The leaks were easy to fix. I placed the boat on saw horses in a dark garage, bottom up, and slid a bright worklight under the boat, waving it around inside of the hull while I stood outside and looked for bright spots of light. I marked those with a piece of masking tape, flipped the boat upright, and coated the inside of the fabric hull with a skim coat of marine Goop — essentially rubber cement and silicone. Three coats of Interlux Sea Green boat paint on the exterior also sealed any open mesh in the polyester, and after three hunts of leaks I finally got the hull to the point where it barely leaks at all.

A small trailer was built from instructions on REI’s website for building a kayak caddy. A couple wheelbarrow wheels, two long lengths of schedule 40 3/4″ PVC, T-connectors, 45 and 90 degree joints, a poodle noodle filched from the back of the beach car, some glue and some straps, and now I can walk the boat down the hill to the bay every morning and get in a quick 5000 meters before sitting down for a day of work.

The boat rows extremely well in all conditions.
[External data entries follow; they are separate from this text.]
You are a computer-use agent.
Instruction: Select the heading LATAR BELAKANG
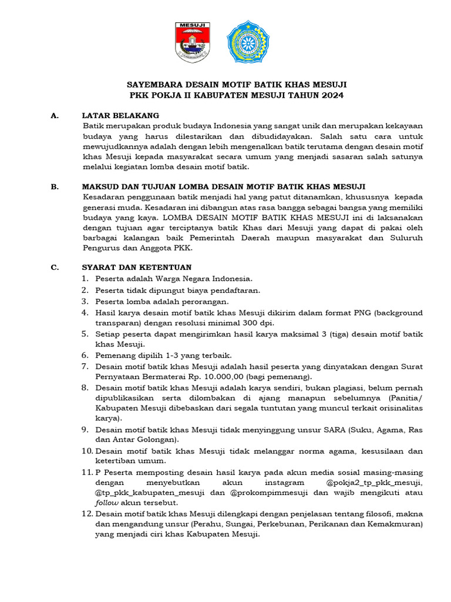tap(120, 115)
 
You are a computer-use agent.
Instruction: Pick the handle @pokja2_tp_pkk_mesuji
tap(372, 483)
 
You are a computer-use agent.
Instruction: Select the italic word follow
tap(106, 504)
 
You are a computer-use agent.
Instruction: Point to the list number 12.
tap(86, 514)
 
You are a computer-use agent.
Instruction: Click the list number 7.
tap(85, 366)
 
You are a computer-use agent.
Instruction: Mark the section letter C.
tap(54, 267)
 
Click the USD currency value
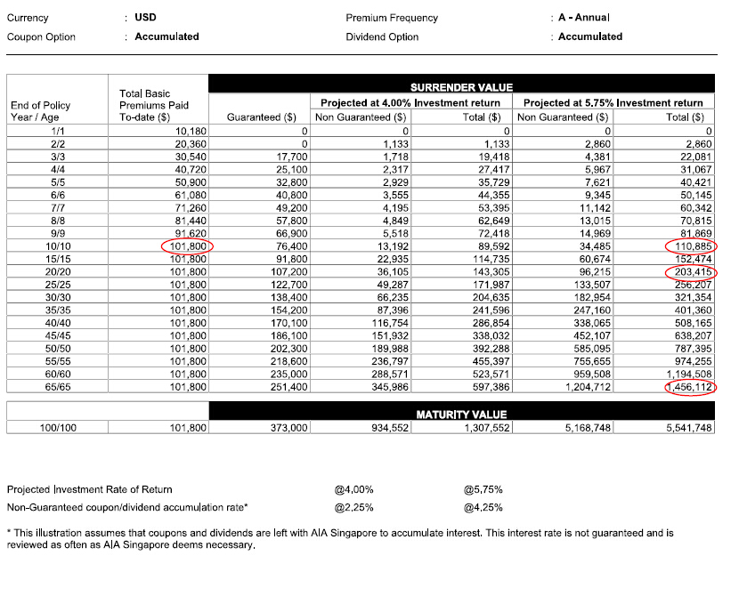pyautogui.click(x=145, y=18)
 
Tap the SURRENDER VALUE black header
pyautogui.click(x=461, y=87)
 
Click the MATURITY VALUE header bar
pyautogui.click(x=461, y=415)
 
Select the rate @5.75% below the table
pyautogui.click(x=483, y=489)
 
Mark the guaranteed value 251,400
pyautogui.click(x=288, y=387)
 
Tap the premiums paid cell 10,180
pyautogui.click(x=191, y=130)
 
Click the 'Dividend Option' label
pyautogui.click(x=382, y=36)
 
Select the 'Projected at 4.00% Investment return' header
pyautogui.click(x=410, y=103)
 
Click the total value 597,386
pyautogui.click(x=483, y=387)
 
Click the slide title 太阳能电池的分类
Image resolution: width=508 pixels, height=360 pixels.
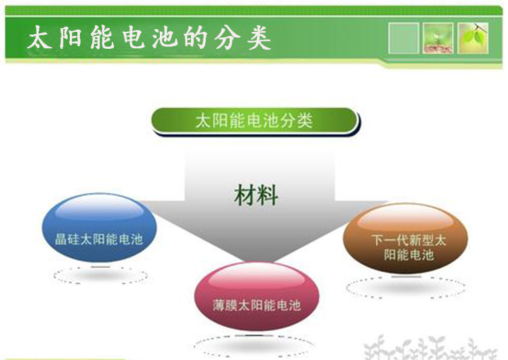150,37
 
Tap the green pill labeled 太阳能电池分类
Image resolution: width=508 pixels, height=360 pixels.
255,121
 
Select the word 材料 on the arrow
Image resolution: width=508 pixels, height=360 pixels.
256,195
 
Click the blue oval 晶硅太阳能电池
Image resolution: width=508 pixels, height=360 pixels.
100,228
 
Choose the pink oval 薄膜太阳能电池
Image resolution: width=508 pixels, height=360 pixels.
257,296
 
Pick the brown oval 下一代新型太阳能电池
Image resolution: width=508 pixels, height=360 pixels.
405,239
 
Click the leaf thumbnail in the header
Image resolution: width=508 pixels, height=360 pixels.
473,38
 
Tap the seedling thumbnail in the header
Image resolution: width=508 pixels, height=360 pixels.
438,38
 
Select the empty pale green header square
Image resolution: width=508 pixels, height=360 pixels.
404,38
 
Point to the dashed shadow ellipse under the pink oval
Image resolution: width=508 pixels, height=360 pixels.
255,336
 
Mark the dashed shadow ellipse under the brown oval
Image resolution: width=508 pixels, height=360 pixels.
406,277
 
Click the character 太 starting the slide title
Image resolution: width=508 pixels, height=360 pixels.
40,37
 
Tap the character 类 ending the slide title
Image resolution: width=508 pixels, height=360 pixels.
259,37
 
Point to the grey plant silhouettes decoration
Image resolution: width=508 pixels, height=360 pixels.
431,348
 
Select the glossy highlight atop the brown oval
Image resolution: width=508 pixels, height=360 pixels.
405,218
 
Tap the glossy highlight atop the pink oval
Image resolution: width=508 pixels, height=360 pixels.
257,277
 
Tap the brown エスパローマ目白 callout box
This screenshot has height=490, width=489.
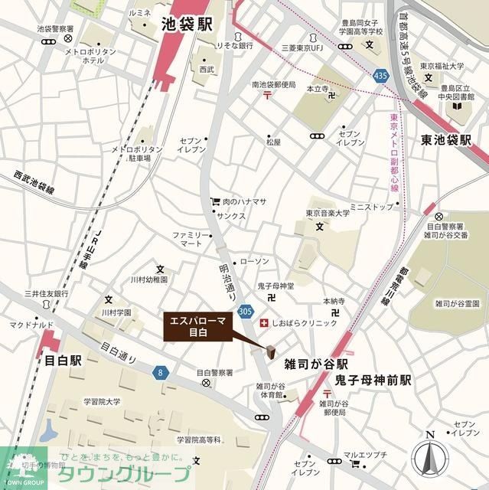[197, 327]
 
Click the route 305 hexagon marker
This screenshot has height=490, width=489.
[245, 312]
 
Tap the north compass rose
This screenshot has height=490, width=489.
[430, 459]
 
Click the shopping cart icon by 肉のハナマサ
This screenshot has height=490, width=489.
[215, 201]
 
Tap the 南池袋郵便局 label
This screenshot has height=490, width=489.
[273, 84]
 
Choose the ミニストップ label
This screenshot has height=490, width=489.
[370, 207]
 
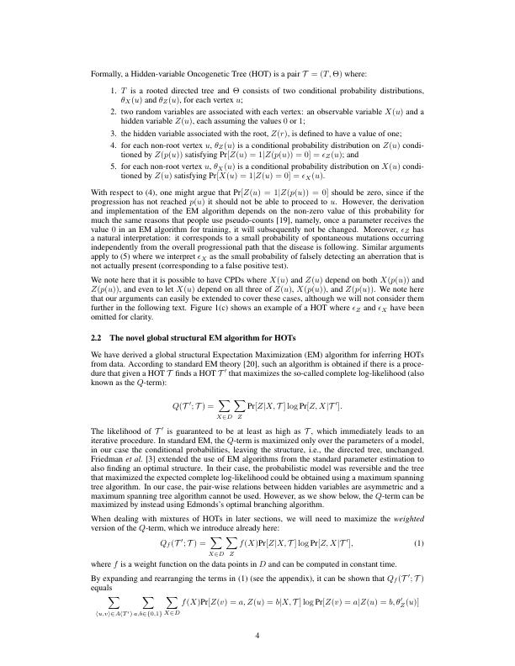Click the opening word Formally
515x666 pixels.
pos(105,74)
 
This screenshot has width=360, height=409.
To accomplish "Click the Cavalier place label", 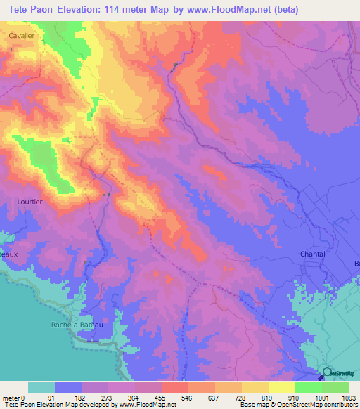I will (22, 34).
One of the shakedown cruises was done in a 20 knot breeze and the boat handled the harbor chop beautifully. The hull tracks true and doesn’t hobby-horse over waves, slicing through them nicely. The run, or amount of glide between strokes, is less than a racing shell, but I can average five or six knots rowing at half-pressure.

Now that the rig is set, I can focus on cleaning up the boat and putting the finishing touches on it. I’m confident that I can row it year-round, especially if I’m careful when hypothermia is a threat and keep within swimming distance of the shore should the boat capsize or swamp. Winter is looking better by the minute.